**Work item**. Retype, exactly and with nothing added, the lines from the one showing "Viewport: 1080px width, 2220px height." through the final line of the material. Omit pictures.

**Entries provided**.
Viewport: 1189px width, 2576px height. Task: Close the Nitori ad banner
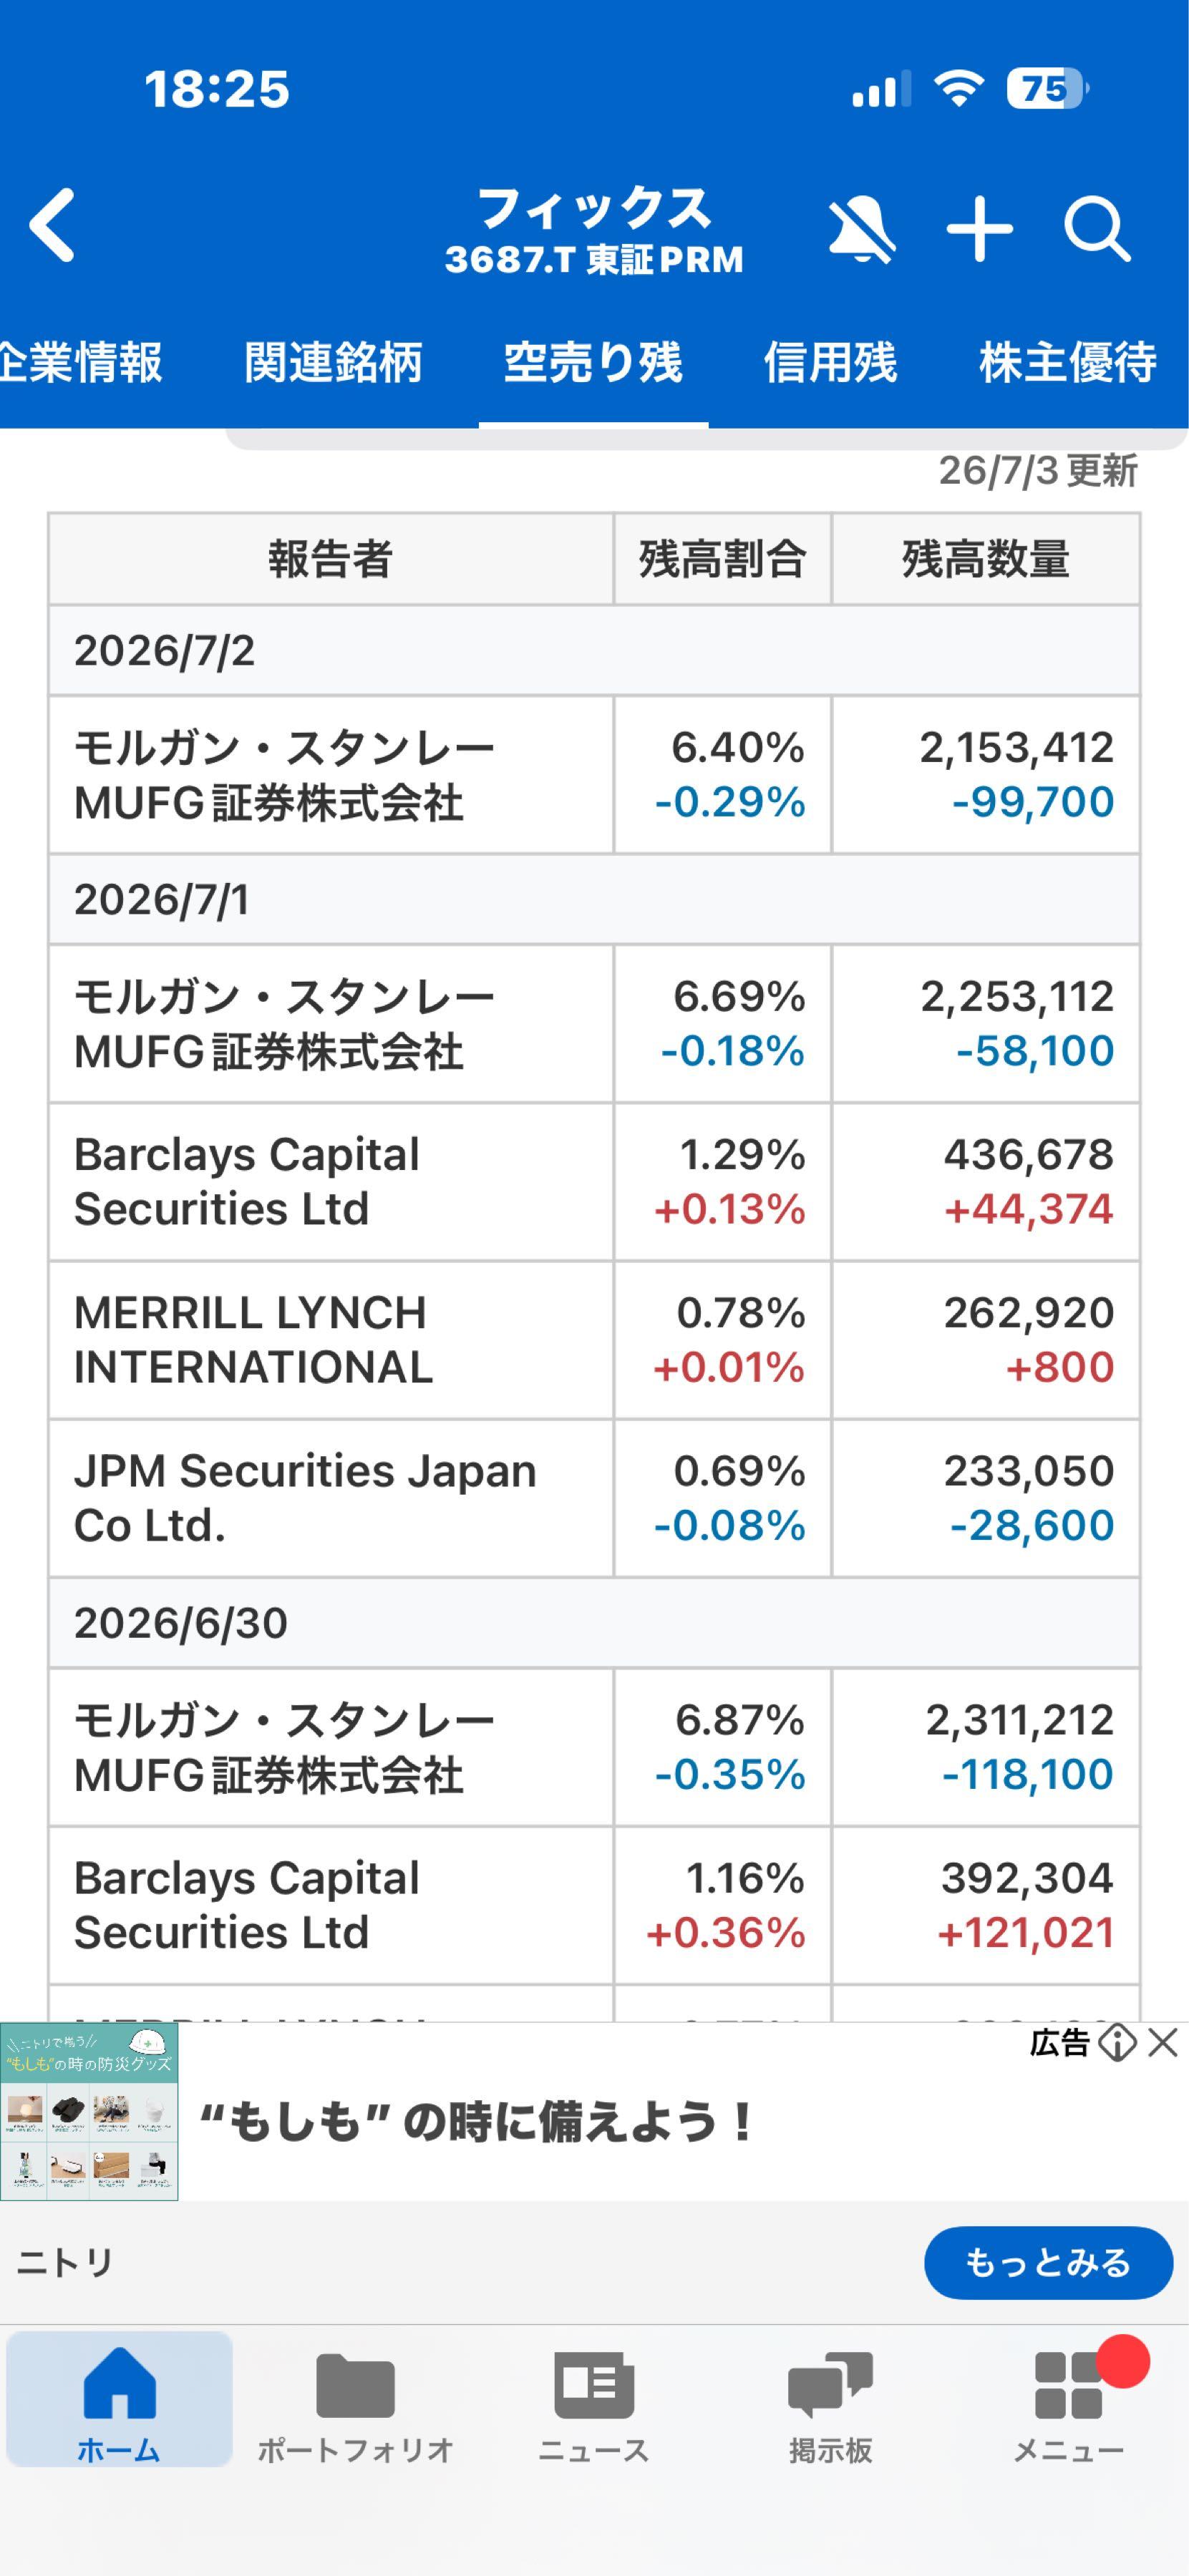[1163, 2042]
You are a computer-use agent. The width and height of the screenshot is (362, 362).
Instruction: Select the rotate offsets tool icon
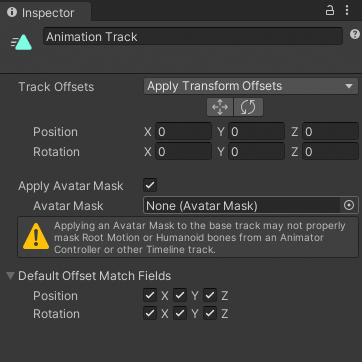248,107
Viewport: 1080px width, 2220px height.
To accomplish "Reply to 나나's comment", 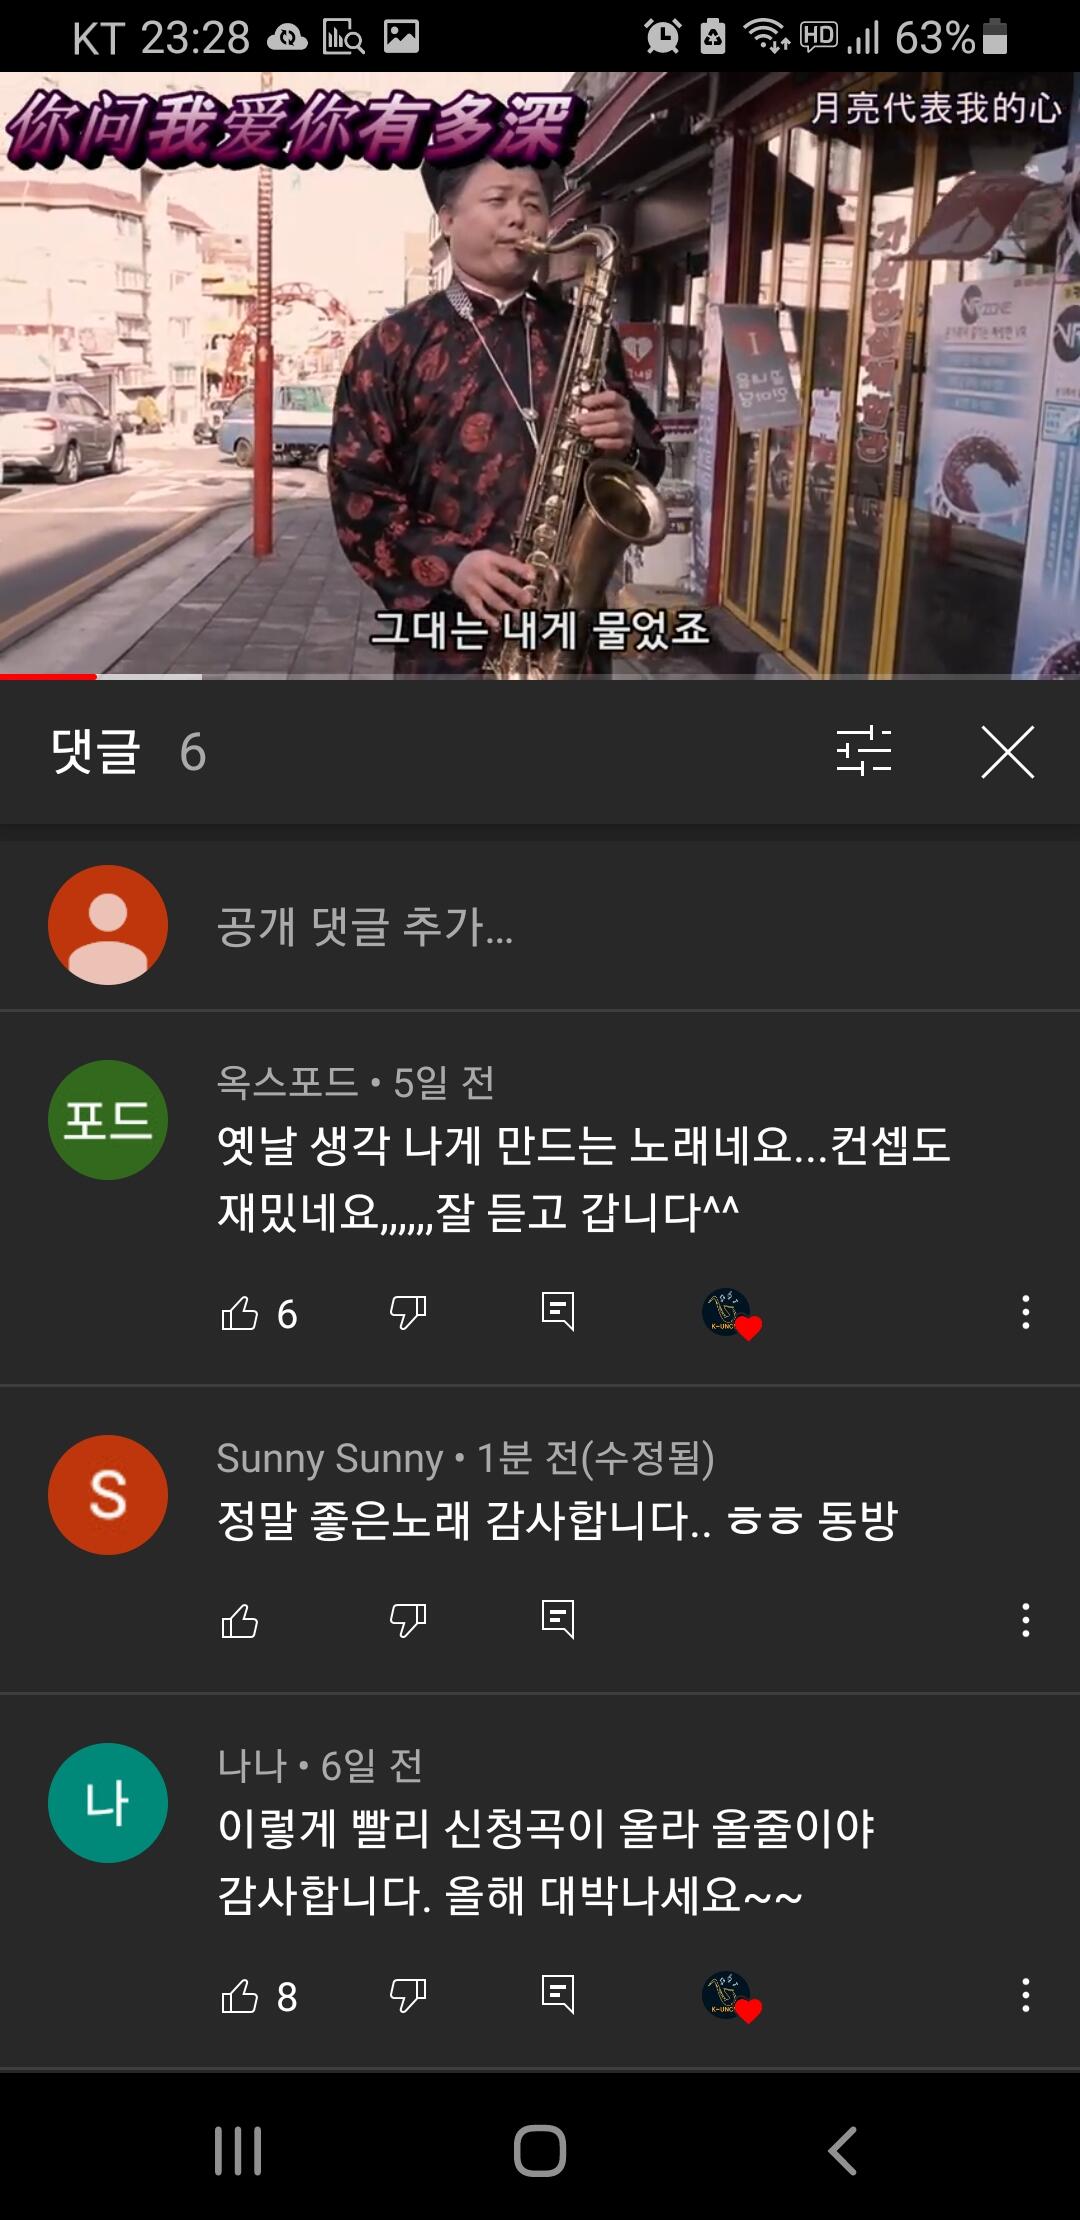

**Result**.
Viewport: 1080px width, 2220px height.
To accomplish "Reply to 나나's comment", 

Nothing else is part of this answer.